PD(n-3 DPA) Pathway Regulates Human Monocyte Differentiation and Macrophage Function

Macrophages are central in orchestrating the clearance of apoptotic cells and cellular debris during inflammation, with the mechanism(s) regulating this process remaining of interest. Herein, we found that the n-3 docosapentaenoic acid-derived protectin (PD(n-3 DPA)) biosynthetic pathway regulated the differentiation of human monocytes, altering macrophage phenotype, efferocytosis, and bacterial phagocytosis.

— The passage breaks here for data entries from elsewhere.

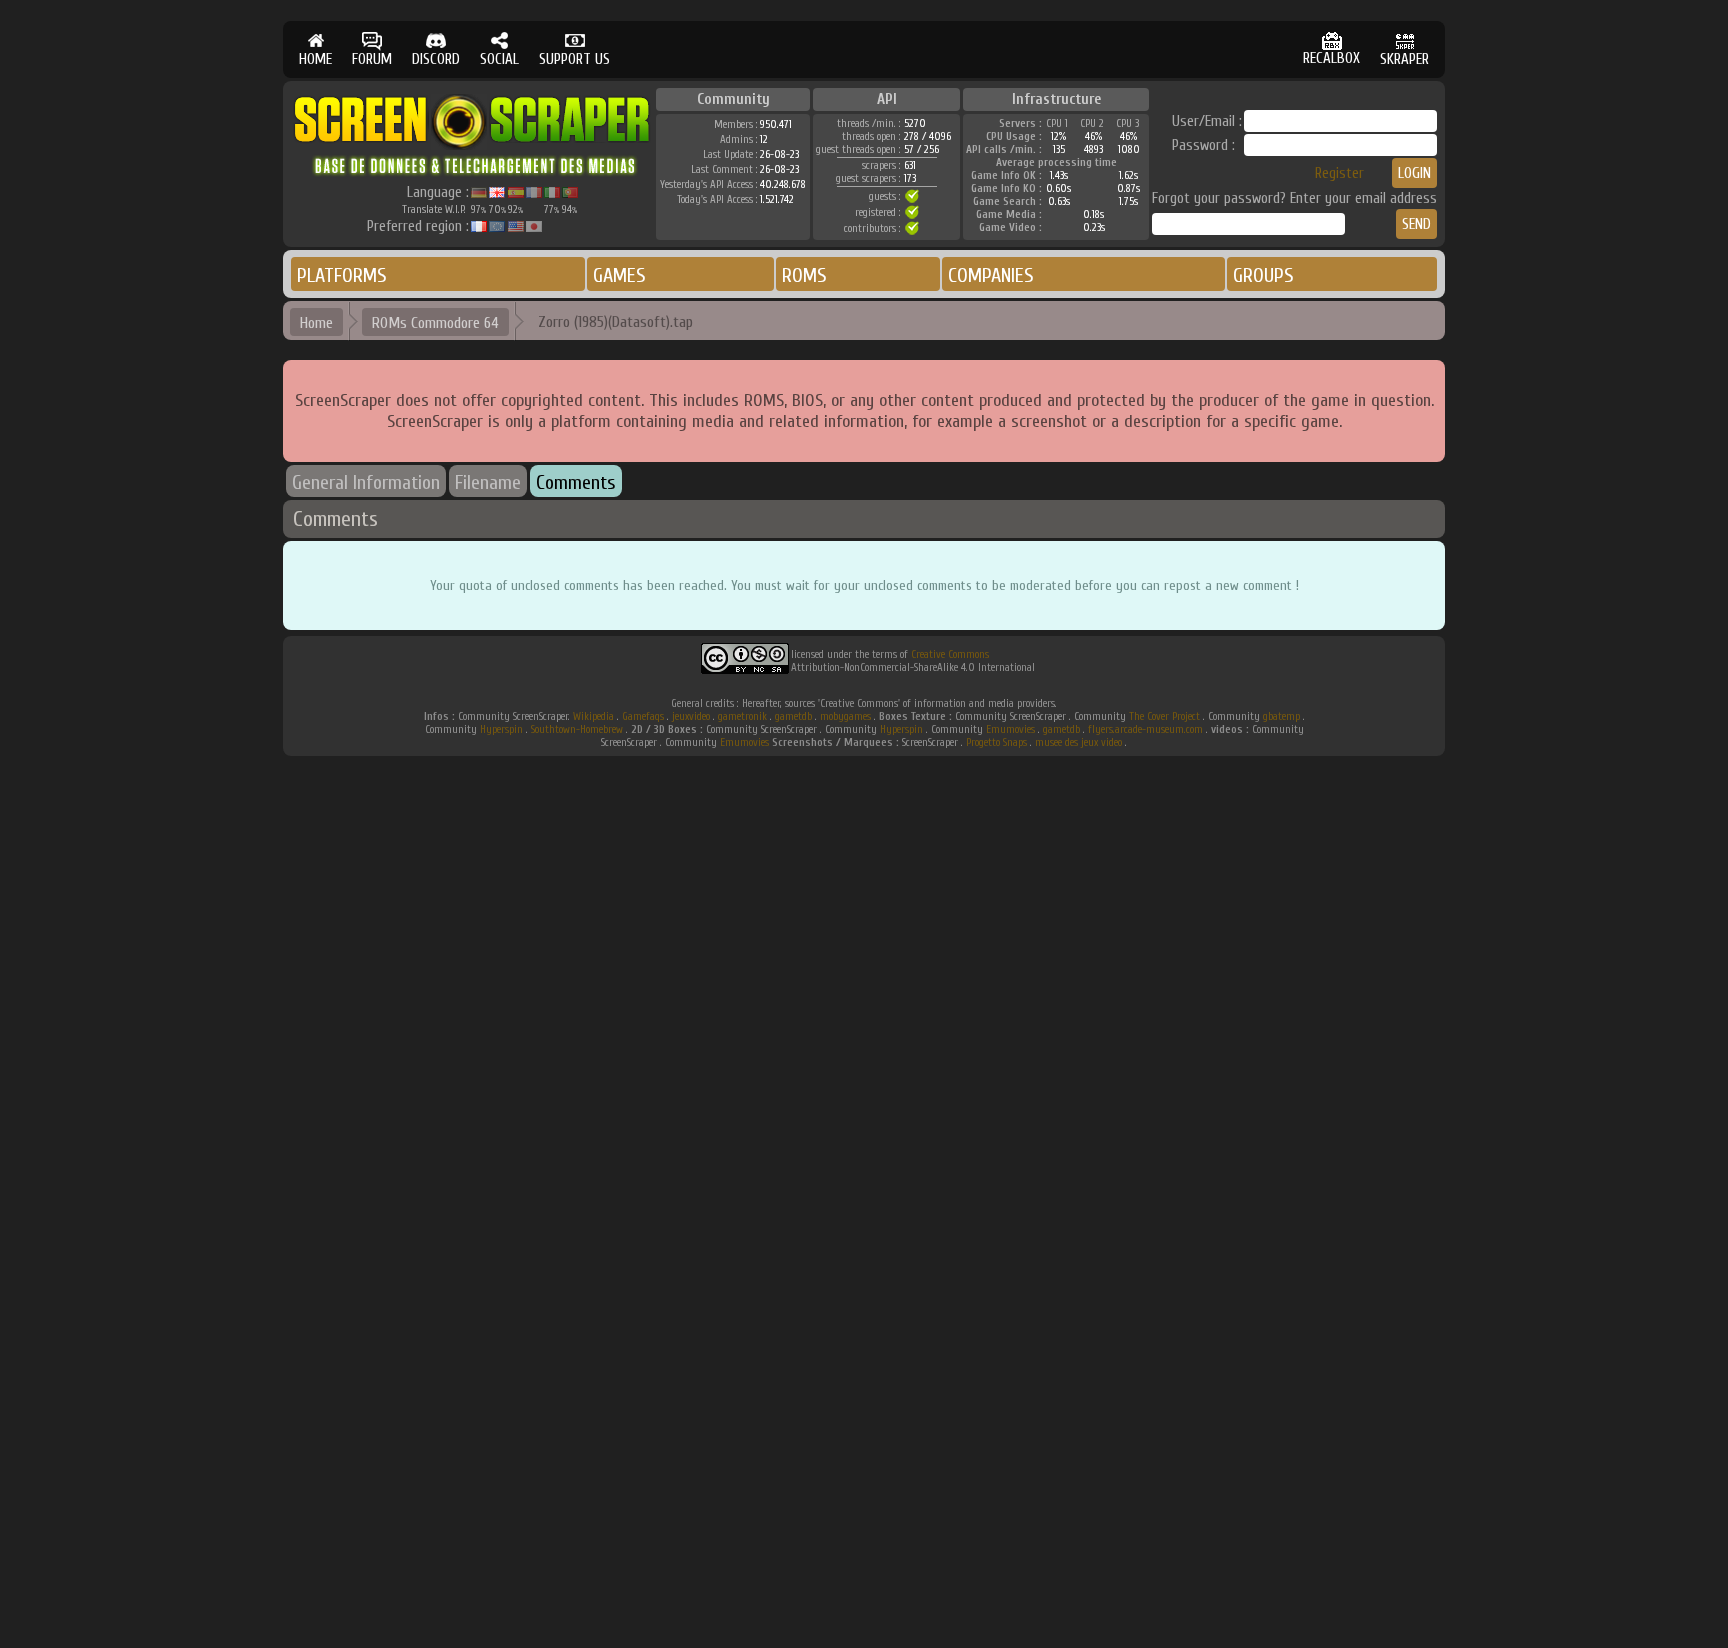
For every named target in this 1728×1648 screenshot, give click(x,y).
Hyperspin (501, 729)
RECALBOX (1331, 58)
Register (1339, 173)
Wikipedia (593, 716)
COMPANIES (991, 275)
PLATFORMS (342, 275)
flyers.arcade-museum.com (1145, 729)
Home (316, 323)
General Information (366, 482)
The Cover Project (1164, 716)
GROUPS (1263, 275)
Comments (576, 482)
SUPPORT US (574, 59)
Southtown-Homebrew (577, 729)
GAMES (619, 275)
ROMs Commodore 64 (435, 323)
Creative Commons (950, 654)
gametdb (793, 716)
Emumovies (1010, 729)
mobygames (845, 716)
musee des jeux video (1078, 742)
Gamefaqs (643, 716)
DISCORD (436, 59)
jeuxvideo (691, 716)
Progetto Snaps (996, 742)
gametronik (742, 716)
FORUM (372, 59)
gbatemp (1281, 716)
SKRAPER (1404, 59)
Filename (488, 482)
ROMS (804, 275)
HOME (315, 59)
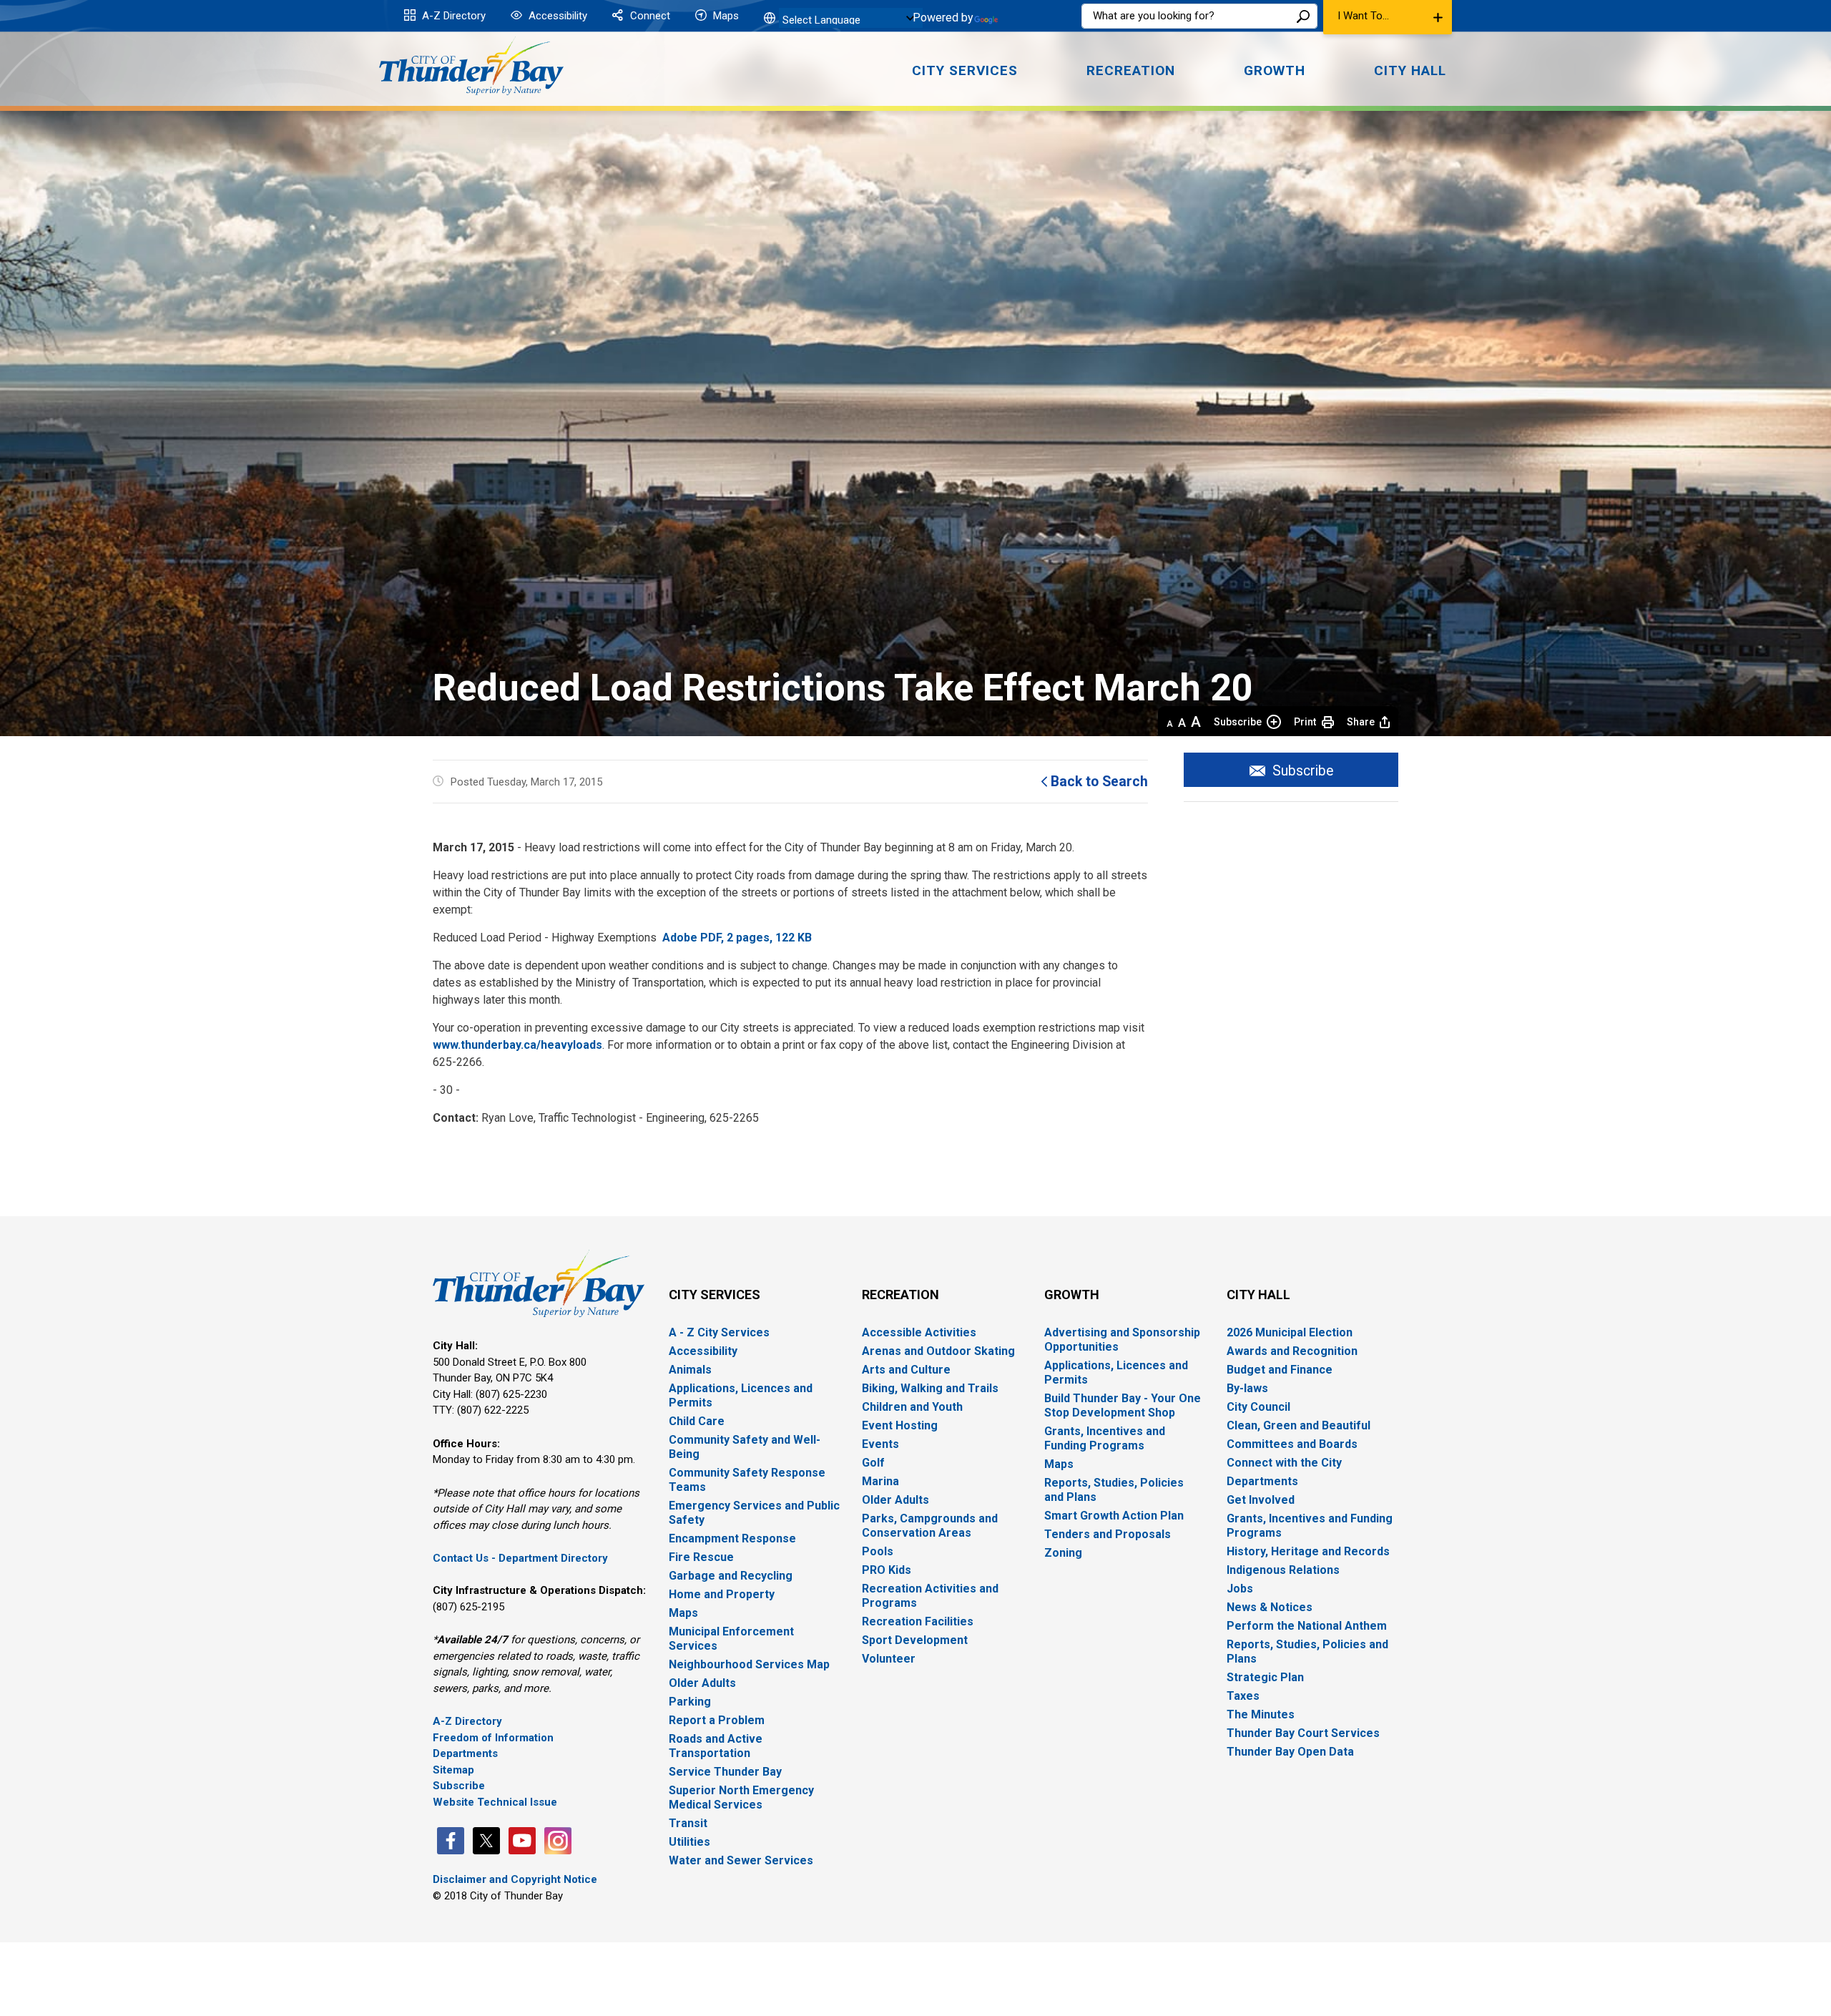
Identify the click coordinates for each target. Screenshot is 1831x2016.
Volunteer (889, 1658)
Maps (724, 15)
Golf (873, 1462)
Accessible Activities (919, 1332)
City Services (714, 1294)
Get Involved (1261, 1500)
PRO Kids (886, 1570)
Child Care (697, 1421)
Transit (688, 1823)
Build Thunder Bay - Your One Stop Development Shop (1122, 1405)
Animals (690, 1369)
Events (880, 1444)
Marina (880, 1481)
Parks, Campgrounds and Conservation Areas (930, 1526)
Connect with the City (1284, 1462)
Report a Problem (717, 1720)
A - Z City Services (719, 1332)
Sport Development (915, 1640)
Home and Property (722, 1594)
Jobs (1240, 1588)
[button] (1387, 17)
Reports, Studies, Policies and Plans (1114, 1490)
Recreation (900, 1294)
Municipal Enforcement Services (731, 1639)
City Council (1258, 1407)
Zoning (1063, 1553)
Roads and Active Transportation (715, 1746)
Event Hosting (900, 1425)
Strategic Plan (1265, 1677)
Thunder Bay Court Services (1303, 1733)
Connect (648, 15)
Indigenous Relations (1283, 1570)
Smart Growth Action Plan (1114, 1515)
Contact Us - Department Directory (520, 1558)
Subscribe (1238, 722)
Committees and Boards (1292, 1444)
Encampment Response (732, 1538)
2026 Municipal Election (1290, 1332)
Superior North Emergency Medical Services (741, 1797)
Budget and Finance (1279, 1369)
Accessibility (556, 15)
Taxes (1243, 1696)
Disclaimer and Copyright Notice (515, 1879)
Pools (877, 1551)
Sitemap (453, 1769)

Using lipid mediator profiling, human primary cells and recombinant enzymes we found that human 15-lipoxygenases initiate the PD(n-3 DPA) pathway catalyzing the formation of an allylic epoxide. The complete stereochemistry of this epoxide was determined using stereocontrolled total organic synthesis as 16S,17S-epoxy-7Z,10Z,12E,14E,19Z-docosapentaenoic acid (16S,17S-ePD(n-3 DPA)). This intermediate was enzymatically converted by epoxide hydrolases to PD1(n-3 DPA) and PD2(n-3 DPA), with epoxide hydrolase 2 converting 16S,17S-ePD(n-3 DPA) to PD2(n-3 DPA) in human monocytes. Taken together these results establish the PD(n-3 DPA) biosynthetic pathway in human monocytes and macrophages and its role in regulating macrophage resolution responses.